Curiosamente, Cortázar estaba en especial preocupado por la salud, sobre todo la salud mental, y cómo un estado de conciencia alterado nos obliga a experimentar con nuevas formas de narrar. De ahí su obsesión con el lenguaje clínico y los tratamientos médicos: “La salud de los enfermos”, “La noche boca arriba”, “El Perseguidor”, etc. El propio Cortázar dijo alguna vez que para él la escritura es un proceso terapéutico, un modo de tratar las enfermedades personales.
Me gusta pensar que, en ese sentido, estoy enfermo de lo mismo que Cortázar. Como lo siento cerca, me parece que nos podemos permitir hacerle ciertos comentarios que le haríamos a nuestros amigos —cuestionar alguno de sus cuentos, algunas de sus poses—. Es un autor al que se le puede tener cariño.

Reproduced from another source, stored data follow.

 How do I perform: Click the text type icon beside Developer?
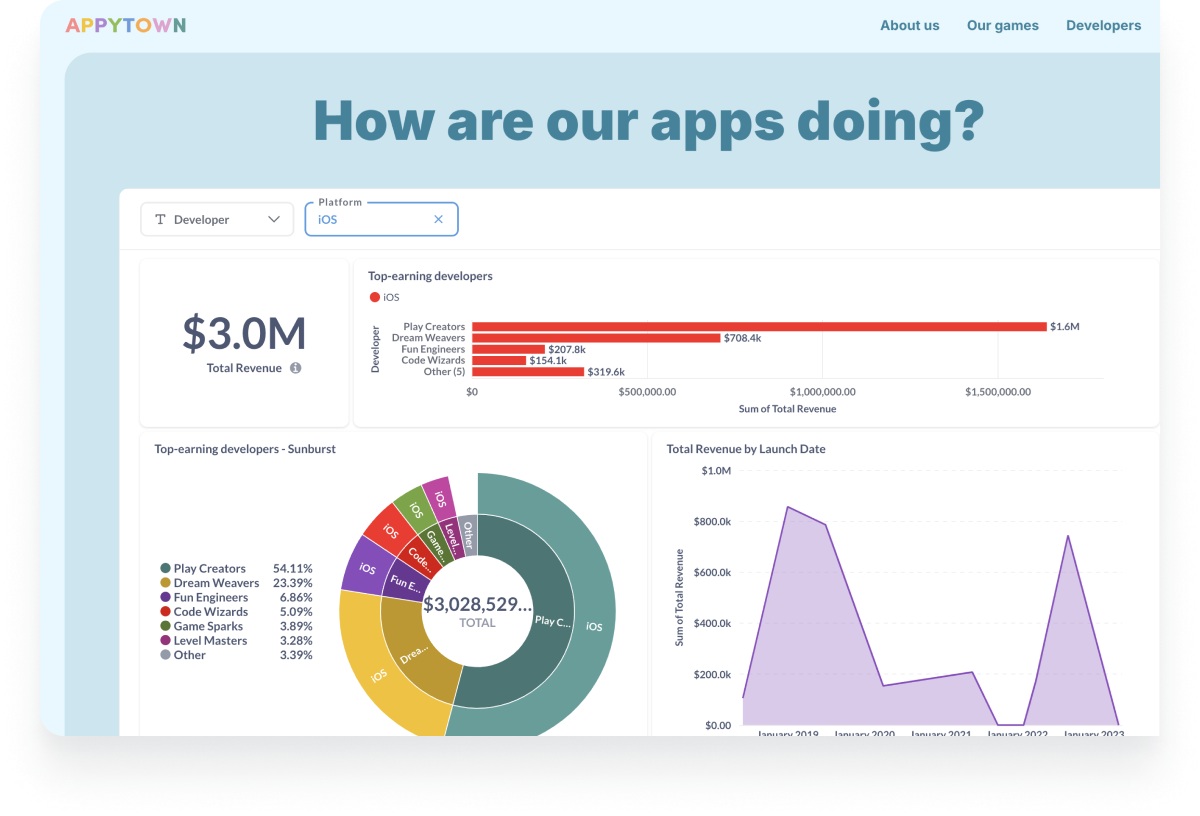[x=160, y=220]
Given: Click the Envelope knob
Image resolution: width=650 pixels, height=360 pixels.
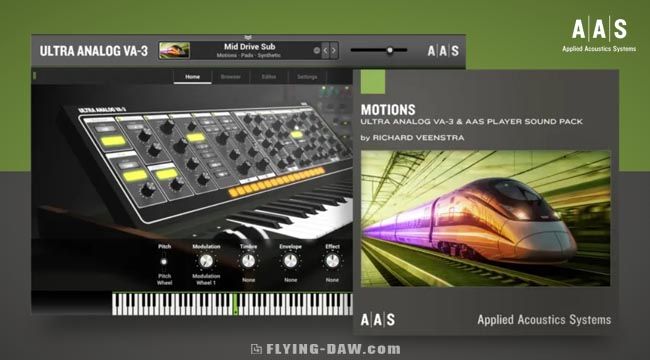Looking at the screenshot, I should [290, 261].
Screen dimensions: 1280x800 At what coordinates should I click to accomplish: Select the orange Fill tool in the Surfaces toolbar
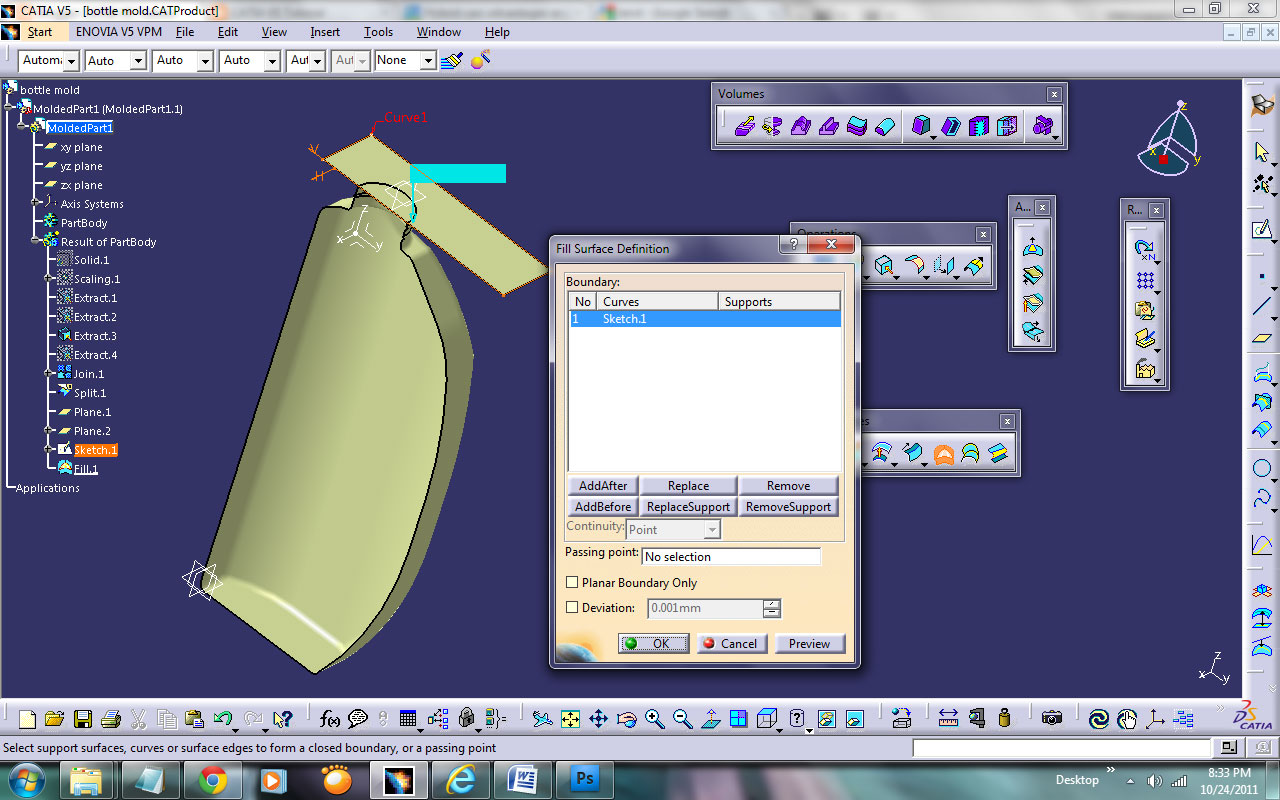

Hoy, veintiséis de agosto, es su cumpleaños. Tenía otro texto preparado para publicar —sobre otros animales—, pero me desperté como quien se olvida de algo importante. Y eso fue un saludo. Tuve que sentarme desde temprano para escribir algo nuevo. Todo para decir una sola cosa. Feliz cumpleaños Julito.
Este NewsLetter está motivado únicamente por mis ganas de hablar de literatura. Mi propósito no es hacer gacetillas ni contratapas. Lo que me interesa es la literatura como trabajo mecánico. En el sentido de poder desentrañar cómo es que un objeto funciona, cómo se comporta.